◆ SHORT PROBLEM
Write out the passage of the blog entry below, everything from "Fraud has been" down to "whole thing falls.", keeping every word unchanged.

**** SELECTED EXTRACT ****

Dorgan on Colbert

by | Jun 7, 2009 | Stress Blog | 6 comments

M writes: “I’m probably more suspicious of the free market than you are, but I share all of your anti-war views.

“Did you see Byron Dorgan on Colbert the other night? Worth a look.”

Me: Actually, it’s not that I think markets are perfect or anything (people are a mixed bag after all), it’s just that I think they are much harder on the biggest criminal corporations than government will ever be.

Re: Dorgan:

The Colbert Report Mon – Thurs 11:30pm / 10:30c
Byron Dorgan
colbertnation.com
Colbert Report Full Episodes Political Humor Keyboard Cat

(At this point my email response became this blog entry instead.)

Dorgan does in fact support the kind of modern banking that caused the Great Depression and the current one. He’s mistaken rather than deliberately wrong it seems to me, but notice how vague is his accusation that “deregulation” caused the crisis? As we all know, the U.S. government has had its central bank since 1914 and the mass of New Deal regulations have been only enhanced, with few exceptions, since the 1930s. Are we just supposed to believe a priori that if something bad happened it must be because the government wasn’t there controlling every aspect of it? What if we know that it was in fact controlling every aspect of something when it went bad? Do we believe Thomas Ricks and Gen. Petraeus when they claim that the problem with the Iraq war was a lack of regulation – a situation they claim to have remedied? Of course not, they are liars and murderers, and we already know the problem was that they started regulating Iraq in the first place, not that Feith and Bremer were laissez fair occupiers. (As well we know that Petraeus has at best delayed the effects of, rather than solved, Iraq’s remaining major unresolved political disputes.)

Fraud has been against the law for 500 years or more in the Anglo-American tradition. “Regulation” is not needed to prevent fraud, but to allow it. Banks can only loan out so much more than they have on deposit (fraud) without going bankrupt – unless they can join into a massive American banking cartel with the Federal Reserve at the head. That is, the Fed is the “lender of last resort” to the private banks. It can always create more money through inflation (with police power) to keep the pyramid scheme going longer, which of course makes it bigger and more painful for everyone when the whole thing falls.

At this point all the regulations (that have supposedly been strangled to death in the bathtub by the Republicans), which say we have to bail out those at the top of the pyramid scheme, kick in – to the trillions and counting.

**** INFORMATION GIVEN ****

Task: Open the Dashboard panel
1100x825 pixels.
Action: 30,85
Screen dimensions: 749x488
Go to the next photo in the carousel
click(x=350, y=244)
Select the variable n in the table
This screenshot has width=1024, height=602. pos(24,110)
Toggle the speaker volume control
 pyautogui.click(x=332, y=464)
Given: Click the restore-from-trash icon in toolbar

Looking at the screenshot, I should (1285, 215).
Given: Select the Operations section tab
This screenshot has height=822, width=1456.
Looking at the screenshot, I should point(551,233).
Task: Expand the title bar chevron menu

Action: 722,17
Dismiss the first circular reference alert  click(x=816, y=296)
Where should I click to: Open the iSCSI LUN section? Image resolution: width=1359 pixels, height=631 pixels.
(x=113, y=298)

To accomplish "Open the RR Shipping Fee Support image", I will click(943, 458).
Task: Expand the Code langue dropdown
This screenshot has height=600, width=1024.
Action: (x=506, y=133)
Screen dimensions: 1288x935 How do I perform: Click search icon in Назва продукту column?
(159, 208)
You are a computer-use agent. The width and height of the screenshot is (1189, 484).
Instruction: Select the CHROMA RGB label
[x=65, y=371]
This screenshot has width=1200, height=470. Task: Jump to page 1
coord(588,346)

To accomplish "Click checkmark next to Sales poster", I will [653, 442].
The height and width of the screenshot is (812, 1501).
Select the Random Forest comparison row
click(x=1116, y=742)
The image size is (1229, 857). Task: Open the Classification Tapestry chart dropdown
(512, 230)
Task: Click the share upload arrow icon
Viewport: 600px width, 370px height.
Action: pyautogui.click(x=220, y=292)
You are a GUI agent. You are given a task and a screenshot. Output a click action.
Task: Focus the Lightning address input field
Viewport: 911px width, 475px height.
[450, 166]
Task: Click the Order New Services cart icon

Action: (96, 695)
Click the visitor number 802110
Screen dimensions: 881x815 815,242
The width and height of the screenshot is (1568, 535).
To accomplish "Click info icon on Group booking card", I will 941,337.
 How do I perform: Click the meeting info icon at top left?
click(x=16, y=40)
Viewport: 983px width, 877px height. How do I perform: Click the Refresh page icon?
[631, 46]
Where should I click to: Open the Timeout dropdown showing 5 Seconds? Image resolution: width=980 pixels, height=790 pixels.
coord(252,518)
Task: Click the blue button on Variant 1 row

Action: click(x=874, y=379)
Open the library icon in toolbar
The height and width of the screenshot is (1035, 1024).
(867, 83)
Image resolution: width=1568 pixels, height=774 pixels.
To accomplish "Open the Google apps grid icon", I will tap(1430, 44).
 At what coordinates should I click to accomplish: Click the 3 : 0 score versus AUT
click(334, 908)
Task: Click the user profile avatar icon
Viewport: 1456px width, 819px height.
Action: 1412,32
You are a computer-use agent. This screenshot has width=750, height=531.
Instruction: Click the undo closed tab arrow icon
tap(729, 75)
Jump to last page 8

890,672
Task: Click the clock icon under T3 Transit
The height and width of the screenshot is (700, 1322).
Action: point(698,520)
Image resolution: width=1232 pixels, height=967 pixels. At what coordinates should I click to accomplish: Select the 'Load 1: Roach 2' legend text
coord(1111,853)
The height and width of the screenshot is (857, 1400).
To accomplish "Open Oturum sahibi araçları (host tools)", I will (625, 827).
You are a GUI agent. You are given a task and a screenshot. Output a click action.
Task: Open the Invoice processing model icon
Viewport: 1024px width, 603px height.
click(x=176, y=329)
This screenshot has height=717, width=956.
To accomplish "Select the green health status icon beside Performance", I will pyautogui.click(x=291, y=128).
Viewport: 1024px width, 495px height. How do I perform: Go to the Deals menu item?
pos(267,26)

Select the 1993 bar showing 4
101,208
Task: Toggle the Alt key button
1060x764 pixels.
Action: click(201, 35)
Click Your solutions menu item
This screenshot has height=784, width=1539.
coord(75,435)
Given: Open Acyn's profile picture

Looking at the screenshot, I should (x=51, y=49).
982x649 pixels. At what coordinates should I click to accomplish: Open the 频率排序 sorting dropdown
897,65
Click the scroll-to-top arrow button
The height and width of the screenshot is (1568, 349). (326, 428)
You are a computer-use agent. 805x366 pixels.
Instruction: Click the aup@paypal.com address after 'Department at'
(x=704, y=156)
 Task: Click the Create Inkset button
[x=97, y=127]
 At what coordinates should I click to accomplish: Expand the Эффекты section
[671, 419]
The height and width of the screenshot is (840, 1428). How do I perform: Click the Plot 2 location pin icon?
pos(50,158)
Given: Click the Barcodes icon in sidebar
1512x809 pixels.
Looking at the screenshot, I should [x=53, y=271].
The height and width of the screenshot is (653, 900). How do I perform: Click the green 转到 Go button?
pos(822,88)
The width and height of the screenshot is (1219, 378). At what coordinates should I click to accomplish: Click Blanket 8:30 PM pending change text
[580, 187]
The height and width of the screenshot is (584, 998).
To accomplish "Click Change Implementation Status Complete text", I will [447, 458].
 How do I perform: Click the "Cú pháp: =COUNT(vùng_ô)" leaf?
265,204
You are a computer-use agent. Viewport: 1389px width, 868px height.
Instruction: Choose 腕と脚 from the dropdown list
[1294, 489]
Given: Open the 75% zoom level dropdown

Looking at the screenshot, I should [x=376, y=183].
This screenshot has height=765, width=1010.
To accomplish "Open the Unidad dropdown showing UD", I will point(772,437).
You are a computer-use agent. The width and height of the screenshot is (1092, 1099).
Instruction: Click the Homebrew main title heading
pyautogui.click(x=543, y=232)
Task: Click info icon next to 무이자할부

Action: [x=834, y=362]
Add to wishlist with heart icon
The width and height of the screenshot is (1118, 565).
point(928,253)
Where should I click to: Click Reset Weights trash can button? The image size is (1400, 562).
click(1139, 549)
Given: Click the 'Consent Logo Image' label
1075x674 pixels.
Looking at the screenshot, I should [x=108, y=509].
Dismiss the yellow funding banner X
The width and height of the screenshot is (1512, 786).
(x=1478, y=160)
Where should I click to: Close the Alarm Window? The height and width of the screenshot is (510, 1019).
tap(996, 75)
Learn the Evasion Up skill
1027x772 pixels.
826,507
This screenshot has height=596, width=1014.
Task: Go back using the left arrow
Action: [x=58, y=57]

****

◆ WRITTEN ANSWER
Fraud has been against the law for 500 years or more in the Anglo-American tradition. “Regulation” is not needed to prevent fraud, but to allow it. Banks can only loan out so much more than they have on deposit (fraud) without going bankrupt – unless they can join into a massive American banking cartel with the Federal Reserve at the head. That is, the Fed is the “lender of last resort” to the private banks. It can always create more money through inflation (with police power) to keep the pyramid scheme going longer, which of course makes it bigger and more painful for everyone when the whole thing falls.